(Information given)
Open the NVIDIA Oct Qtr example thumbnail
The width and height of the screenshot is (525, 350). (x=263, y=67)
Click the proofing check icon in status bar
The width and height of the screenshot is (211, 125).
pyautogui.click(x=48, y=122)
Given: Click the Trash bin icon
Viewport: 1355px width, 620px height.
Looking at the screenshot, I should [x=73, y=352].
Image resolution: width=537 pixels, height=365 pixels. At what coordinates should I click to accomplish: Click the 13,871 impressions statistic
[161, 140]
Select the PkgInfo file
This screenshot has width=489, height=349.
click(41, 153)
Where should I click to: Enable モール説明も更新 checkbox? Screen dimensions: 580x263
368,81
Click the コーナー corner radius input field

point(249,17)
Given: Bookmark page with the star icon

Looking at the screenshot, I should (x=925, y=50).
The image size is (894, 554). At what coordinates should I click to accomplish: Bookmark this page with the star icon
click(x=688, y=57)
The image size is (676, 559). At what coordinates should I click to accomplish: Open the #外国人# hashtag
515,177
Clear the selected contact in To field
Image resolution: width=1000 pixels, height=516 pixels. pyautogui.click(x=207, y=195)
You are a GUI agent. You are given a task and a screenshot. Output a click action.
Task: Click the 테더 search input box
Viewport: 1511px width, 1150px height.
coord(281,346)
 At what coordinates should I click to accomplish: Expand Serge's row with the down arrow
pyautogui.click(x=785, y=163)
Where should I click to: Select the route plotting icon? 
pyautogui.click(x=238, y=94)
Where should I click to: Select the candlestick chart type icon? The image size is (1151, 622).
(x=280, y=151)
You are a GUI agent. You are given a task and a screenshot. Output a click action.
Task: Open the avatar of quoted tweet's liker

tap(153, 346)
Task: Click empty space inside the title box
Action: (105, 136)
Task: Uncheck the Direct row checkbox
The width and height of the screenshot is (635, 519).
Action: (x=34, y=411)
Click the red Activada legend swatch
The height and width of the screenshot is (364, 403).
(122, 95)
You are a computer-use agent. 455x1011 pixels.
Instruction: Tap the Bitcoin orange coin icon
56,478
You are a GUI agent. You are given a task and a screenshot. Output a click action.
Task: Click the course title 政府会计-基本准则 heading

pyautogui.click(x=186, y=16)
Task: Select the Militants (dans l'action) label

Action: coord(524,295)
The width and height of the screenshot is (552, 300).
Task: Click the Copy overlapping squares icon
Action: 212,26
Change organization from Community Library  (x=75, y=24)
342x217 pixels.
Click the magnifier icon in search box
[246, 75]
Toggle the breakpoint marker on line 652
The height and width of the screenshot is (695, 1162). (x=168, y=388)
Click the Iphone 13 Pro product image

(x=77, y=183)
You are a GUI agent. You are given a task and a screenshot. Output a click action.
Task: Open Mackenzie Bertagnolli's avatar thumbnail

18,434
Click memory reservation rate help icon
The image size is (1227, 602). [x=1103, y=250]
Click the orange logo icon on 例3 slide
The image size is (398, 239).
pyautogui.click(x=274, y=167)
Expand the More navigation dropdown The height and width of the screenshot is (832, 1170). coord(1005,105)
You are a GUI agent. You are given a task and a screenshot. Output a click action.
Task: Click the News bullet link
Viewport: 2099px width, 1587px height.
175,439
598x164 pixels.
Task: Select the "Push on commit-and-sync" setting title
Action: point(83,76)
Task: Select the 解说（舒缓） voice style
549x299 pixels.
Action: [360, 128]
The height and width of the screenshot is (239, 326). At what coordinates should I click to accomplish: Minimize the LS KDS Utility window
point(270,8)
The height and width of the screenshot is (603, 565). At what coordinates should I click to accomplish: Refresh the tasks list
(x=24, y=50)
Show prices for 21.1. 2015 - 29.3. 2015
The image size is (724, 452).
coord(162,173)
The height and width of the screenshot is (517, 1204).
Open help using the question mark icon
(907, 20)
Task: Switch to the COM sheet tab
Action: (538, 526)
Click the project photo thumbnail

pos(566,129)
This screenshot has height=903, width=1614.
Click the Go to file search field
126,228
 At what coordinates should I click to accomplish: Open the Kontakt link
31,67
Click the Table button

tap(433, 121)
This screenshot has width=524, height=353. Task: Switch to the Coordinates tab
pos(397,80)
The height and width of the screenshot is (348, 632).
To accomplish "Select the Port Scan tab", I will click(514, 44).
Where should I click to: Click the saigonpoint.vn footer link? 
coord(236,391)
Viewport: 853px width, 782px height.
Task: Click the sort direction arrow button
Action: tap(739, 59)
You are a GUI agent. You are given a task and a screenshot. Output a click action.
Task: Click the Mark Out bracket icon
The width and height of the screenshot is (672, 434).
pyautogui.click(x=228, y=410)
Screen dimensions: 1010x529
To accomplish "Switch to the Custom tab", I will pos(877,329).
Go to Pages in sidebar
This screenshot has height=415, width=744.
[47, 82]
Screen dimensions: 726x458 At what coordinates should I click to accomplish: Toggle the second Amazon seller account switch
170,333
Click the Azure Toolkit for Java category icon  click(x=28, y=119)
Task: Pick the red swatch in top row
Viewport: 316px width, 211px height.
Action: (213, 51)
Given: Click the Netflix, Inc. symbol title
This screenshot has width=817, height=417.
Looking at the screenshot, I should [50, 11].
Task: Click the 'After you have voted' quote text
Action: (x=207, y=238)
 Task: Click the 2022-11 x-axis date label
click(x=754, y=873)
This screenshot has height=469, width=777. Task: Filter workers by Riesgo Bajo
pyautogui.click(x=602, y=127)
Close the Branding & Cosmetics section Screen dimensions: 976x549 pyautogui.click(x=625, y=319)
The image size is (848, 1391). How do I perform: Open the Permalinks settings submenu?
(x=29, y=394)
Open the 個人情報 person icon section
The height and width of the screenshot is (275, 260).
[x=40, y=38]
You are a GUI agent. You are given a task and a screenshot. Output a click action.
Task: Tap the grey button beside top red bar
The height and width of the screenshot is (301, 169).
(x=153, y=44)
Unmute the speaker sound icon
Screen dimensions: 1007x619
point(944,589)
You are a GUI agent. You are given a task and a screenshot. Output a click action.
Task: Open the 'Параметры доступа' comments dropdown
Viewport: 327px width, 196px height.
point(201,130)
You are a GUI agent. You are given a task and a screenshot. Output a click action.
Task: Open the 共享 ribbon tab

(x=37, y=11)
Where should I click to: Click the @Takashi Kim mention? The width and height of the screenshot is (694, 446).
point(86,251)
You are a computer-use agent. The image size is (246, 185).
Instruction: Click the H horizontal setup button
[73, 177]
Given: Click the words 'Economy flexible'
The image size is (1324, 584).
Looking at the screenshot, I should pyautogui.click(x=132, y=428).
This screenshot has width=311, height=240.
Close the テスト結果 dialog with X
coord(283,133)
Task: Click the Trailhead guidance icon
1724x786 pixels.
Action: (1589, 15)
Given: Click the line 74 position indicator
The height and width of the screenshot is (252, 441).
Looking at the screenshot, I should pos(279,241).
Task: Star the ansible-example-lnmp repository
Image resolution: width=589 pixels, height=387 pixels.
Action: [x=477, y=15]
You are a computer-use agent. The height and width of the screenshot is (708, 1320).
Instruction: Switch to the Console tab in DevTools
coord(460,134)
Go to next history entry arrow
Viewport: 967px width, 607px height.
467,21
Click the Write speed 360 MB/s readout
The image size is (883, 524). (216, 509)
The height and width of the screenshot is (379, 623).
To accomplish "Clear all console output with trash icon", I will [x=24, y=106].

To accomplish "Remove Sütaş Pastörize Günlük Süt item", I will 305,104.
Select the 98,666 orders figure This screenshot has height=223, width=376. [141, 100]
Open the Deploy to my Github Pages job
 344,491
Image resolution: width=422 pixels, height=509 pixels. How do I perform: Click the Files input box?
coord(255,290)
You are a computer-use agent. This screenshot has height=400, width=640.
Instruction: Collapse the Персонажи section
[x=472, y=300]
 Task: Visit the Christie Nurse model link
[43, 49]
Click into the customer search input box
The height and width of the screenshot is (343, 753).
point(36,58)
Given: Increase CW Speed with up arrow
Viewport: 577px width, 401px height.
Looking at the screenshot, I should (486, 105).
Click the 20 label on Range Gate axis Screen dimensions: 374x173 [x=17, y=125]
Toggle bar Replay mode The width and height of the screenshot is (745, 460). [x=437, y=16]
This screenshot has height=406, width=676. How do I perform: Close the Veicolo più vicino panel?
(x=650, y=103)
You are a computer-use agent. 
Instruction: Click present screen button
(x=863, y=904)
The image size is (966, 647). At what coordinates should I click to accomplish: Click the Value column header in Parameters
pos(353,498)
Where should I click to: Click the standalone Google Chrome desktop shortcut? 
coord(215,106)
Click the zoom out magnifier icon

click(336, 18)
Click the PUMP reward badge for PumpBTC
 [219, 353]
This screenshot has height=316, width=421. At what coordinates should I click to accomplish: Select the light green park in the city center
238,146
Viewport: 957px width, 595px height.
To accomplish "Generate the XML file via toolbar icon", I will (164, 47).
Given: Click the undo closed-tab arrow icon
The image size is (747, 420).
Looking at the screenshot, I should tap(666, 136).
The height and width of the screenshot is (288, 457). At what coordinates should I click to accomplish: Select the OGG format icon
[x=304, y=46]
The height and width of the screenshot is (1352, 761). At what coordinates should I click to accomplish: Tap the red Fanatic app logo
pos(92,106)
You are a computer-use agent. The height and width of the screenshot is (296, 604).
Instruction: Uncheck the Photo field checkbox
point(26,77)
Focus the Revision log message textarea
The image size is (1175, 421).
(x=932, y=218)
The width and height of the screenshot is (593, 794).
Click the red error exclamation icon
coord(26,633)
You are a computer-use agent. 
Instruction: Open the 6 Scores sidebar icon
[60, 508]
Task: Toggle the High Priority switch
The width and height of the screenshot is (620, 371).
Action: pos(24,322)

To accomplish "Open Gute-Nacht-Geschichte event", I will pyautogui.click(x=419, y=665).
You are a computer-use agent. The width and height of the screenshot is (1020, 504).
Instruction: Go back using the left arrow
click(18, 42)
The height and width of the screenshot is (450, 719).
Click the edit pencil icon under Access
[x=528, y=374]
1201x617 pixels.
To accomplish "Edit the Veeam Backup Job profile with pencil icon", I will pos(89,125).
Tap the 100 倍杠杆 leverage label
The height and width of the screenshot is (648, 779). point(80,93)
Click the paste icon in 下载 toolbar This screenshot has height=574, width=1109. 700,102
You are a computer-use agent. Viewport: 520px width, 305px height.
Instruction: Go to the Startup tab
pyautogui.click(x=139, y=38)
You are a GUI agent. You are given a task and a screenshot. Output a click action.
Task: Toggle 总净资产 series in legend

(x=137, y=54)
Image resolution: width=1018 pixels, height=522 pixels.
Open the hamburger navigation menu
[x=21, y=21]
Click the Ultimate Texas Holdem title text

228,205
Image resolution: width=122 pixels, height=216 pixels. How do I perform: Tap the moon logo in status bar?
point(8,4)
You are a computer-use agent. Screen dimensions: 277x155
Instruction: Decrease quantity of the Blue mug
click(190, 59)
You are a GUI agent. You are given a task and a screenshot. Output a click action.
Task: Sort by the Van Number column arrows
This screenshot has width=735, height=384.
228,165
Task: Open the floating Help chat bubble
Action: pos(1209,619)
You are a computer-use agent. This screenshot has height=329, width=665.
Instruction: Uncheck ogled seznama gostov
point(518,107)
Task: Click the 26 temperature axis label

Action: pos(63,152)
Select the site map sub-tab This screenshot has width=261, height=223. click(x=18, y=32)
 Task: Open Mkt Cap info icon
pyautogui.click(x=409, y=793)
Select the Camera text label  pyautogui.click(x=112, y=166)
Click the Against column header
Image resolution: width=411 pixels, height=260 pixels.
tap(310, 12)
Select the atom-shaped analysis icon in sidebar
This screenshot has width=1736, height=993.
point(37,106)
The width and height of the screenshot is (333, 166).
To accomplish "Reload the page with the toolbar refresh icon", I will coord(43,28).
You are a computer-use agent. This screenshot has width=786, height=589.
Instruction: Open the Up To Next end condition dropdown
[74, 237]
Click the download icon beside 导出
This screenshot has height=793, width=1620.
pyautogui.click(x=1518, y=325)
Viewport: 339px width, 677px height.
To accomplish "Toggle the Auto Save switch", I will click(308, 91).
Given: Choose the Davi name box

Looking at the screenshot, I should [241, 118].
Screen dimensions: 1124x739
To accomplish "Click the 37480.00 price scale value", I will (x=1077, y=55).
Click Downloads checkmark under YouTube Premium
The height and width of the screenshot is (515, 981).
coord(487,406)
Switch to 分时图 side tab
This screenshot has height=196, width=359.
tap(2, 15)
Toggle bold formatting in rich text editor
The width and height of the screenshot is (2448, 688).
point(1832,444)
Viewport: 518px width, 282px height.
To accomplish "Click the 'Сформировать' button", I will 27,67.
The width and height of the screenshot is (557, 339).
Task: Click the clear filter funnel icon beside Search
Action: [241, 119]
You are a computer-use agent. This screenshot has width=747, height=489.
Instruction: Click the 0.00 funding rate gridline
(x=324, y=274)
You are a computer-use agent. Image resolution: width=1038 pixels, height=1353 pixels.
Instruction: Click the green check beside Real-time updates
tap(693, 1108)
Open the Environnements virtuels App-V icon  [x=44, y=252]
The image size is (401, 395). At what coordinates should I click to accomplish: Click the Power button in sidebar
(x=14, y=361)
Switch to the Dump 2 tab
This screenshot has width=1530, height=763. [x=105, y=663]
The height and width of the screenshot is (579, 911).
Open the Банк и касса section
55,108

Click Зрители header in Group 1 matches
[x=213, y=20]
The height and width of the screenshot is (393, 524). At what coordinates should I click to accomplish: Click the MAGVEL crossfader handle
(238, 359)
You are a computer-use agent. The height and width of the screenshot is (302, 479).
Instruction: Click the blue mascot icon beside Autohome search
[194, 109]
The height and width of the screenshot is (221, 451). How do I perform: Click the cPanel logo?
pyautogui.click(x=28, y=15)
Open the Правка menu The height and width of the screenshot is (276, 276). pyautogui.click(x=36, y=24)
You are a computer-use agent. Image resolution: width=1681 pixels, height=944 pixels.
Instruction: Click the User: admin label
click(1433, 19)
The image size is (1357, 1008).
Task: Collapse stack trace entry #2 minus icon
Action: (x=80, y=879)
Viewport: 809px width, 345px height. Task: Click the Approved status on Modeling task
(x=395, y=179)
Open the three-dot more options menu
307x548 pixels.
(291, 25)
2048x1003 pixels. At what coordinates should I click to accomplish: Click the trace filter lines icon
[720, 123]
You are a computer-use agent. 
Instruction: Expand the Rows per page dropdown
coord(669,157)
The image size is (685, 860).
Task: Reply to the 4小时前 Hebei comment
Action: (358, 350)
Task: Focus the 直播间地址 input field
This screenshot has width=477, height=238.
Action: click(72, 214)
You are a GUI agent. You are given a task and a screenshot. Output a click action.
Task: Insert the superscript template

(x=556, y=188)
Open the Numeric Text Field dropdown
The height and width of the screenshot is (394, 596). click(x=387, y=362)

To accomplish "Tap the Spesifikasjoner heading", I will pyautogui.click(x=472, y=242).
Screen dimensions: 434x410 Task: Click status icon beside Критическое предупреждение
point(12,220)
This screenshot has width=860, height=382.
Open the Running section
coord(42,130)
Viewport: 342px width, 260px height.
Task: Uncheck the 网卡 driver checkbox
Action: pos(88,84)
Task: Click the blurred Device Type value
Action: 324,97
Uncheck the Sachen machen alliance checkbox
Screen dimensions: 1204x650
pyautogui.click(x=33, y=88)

(Given problem) Transcribe the rows above verbatim, from the line with "This screenshot has height=406, width=676." up to and including the line with "pos(353,498)".

(Task response)
This screenshot has height=406, width=676. How do I perform: Close the Veicolo più vicino panel?
(x=650, y=103)
You are a computer-use agent. 
Instruction: Click present screen button
(x=863, y=904)
The image size is (966, 647). At what coordinates should I click to accomplish: Click the Value column header in Parameters
pos(353,498)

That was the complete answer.